By all accounts USS Housatonic was a fine, bluff vessel, a screw sloop of 1,200 tons and a conventional broadside weight of metal somewhere in the range of a thousand pounds. By the standards of the mid-1860s she was a sturdy blockader that had captured two valuable prizes in three months soon after she took station off Charleston. She had bombarded Fort Wagner (of Glory fame), and had landed more than one raiding and scouting party around the Charleston defenses.
But on the night of 17 February 1864, she had the ill luck of encountering an enemy that she could not overcome. H.L. Hunley, a Confederate submersible, rammed her spar torpedo into Housatonic just after 9 PM, blowing a hole in the sloop big enough to drive a pony and trap through. The issue wasn’t in doubt, but Housatonic only lost five men.
Hunley went on to fame and glory in the popular press mostly because she was the first submersible vessel to have sunk an operational warship, not because she was a successful vessel. She was lost with all hands–after killing two other crews including her inventor, perhaps that was for the best. Hunley was discovered and raised in 2000; her victim’s location was well marked in charts (albeit as a hazard to navigation) until the early 20th century, and only her anchor remains.
So a hundred and fifty one years on, what’s to be said about the emergence of undersea warfare? The introduction of the submarine to commerce warfare would change the nature of naval war itself. The submarine was at first forced to observe conventional and unwritten “cruiser rules” that required they stop and search their intended prey, giving their passengers and crew an opportunity to take to their boats. But in the press of war that honorable option soon gave way, as honor often does, to expediency. Targets didn’t stop; weather was hazardous for small submarines to try to come alongside; Q-ships became a menace.

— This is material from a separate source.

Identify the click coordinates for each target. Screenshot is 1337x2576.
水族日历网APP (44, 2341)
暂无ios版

By 1915 cruiser rules were abandoned, and by 1917 unrestricted submarine warfare, where submarines were shooting anything not bearing an Imperial German flag within an exclusion zone around the British Isles, was a horrible reality. That, eventually, would lead to even worse luck for Germany, and also to Japan a generation later. Today, cruiser rules are usually regarded as merely quaint.
So Housatonic and her five crewmen , blockading Charleston Harbor on a cold night in 1864, were the first of many hundreds of ships and many thousands of people who would be unlucky enough to be killed on cold and dark nights by unseen attackers.